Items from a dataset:

......

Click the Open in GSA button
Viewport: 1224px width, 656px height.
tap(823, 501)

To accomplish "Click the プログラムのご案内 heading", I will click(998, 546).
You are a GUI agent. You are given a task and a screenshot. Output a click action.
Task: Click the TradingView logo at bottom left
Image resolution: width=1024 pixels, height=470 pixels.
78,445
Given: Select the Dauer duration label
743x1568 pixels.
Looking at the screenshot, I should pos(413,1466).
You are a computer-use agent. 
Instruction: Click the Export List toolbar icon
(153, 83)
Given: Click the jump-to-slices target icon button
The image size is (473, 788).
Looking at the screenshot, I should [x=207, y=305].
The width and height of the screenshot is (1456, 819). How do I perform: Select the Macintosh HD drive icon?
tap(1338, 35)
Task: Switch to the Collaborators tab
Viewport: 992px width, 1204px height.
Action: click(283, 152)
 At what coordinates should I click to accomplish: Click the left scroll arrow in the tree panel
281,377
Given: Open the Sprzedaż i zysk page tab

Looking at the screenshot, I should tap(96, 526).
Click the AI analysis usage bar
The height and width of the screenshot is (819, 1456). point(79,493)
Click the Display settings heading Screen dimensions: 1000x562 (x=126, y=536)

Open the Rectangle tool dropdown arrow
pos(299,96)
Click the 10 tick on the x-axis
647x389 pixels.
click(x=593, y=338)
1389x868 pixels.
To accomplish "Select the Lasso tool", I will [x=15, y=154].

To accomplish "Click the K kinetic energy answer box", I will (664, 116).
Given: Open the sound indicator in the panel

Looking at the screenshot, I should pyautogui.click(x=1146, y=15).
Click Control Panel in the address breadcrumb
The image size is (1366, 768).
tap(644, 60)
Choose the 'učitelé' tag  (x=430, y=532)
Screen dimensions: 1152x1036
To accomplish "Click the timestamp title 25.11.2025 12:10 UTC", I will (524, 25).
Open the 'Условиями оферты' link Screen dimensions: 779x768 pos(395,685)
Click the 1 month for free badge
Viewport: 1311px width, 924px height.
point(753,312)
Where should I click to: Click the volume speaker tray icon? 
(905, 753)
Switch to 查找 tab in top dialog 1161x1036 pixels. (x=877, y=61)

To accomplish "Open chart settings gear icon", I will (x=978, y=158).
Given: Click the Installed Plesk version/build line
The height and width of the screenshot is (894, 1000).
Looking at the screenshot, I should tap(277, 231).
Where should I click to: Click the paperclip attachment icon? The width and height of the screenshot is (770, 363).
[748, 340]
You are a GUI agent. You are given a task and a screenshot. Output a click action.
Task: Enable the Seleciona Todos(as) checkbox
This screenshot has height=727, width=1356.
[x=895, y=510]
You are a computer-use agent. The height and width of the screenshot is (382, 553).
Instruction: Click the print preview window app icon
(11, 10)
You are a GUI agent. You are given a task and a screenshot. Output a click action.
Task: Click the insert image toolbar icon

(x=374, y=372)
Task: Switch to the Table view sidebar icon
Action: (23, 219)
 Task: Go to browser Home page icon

......

» STATED PROBLEM
Rewrite all of the rows above so that "Screen dimensions" becomes "Screen size" and everything else stays the same.

» THE RESPONSE
Click the Open in GSA button
Viewport: 1224px width, 656px height.
tap(823, 501)

To accomplish "Click the プログラムのご案内 heading", I will click(998, 546).
You are a GUI agent. You are given a task and a screenshot. Output a click action.
Task: Click the TradingView logo at bottom left
Image resolution: width=1024 pixels, height=470 pixels.
78,445
Given: Select the Dauer duration label
743x1568 pixels.
Looking at the screenshot, I should pos(413,1466).
You are a computer-use agent. 
Instruction: Click the Export List toolbar icon
(153, 83)
Given: Click the jump-to-slices target icon button
The image size is (473, 788).
Looking at the screenshot, I should [x=207, y=305].
The width and height of the screenshot is (1456, 819). How do I perform: Select the Macintosh HD drive icon?
tap(1338, 35)
Task: Switch to the Collaborators tab
Viewport: 992px width, 1204px height.
Action: click(283, 152)
 At what coordinates should I click to accomplish: Click the left scroll arrow in the tree panel
281,377
Given: Open the Sprzedaż i zysk page tab

Looking at the screenshot, I should tap(96, 526).
Click the AI analysis usage bar
The height and width of the screenshot is (819, 1456). point(79,493)
Click the Display settings heading Screen size: 1000x562 (x=126, y=536)

Open the Rectangle tool dropdown arrow
pos(299,96)
Click the 10 tick on the x-axis
647x389 pixels.
click(x=593, y=338)
1389x868 pixels.
To accomplish "Select the Lasso tool", I will [x=15, y=154].

To accomplish "Click the K kinetic energy answer box", I will (664, 116).
Given: Open the sound indicator in the panel

Looking at the screenshot, I should pyautogui.click(x=1146, y=15).
Click Control Panel in the address breadcrumb
The image size is (1366, 768).
tap(644, 60)
Choose the 'učitelé' tag  (x=430, y=532)
Screen size: 1152x1036
To accomplish "Click the timestamp title 25.11.2025 12:10 UTC", I will (524, 25).
Open the 'Условиями оферты' link Screen size: 779x768 pos(395,685)
Click the 1 month for free badge
Viewport: 1311px width, 924px height.
point(753,312)
Where should I click to: Click the volume speaker tray icon? 
(905, 753)
Switch to 查找 tab in top dialog 1161x1036 pixels. (x=877, y=61)

To accomplish "Open chart settings gear icon", I will (x=978, y=158).
Given: Click the Installed Plesk version/build line
The height and width of the screenshot is (894, 1000).
Looking at the screenshot, I should tap(277, 231).
Where should I click to: Click the paperclip attachment icon? The width and height of the screenshot is (770, 363).
[748, 340]
You are a GUI agent. You are given a task and a screenshot. Output a click action.
Task: Enable the Seleciona Todos(as) checkbox
This screenshot has height=727, width=1356.
[x=895, y=510]
You are a computer-use agent. The height and width of the screenshot is (382, 553).
Instruction: Click the print preview window app icon
(11, 10)
You are a GUI agent. You are given a task and a screenshot. Output a click action.
Task: Click the insert image toolbar icon

(x=374, y=372)
Task: Switch to the Table view sidebar icon
Action: (23, 219)
 Task: Go to browser Home page icon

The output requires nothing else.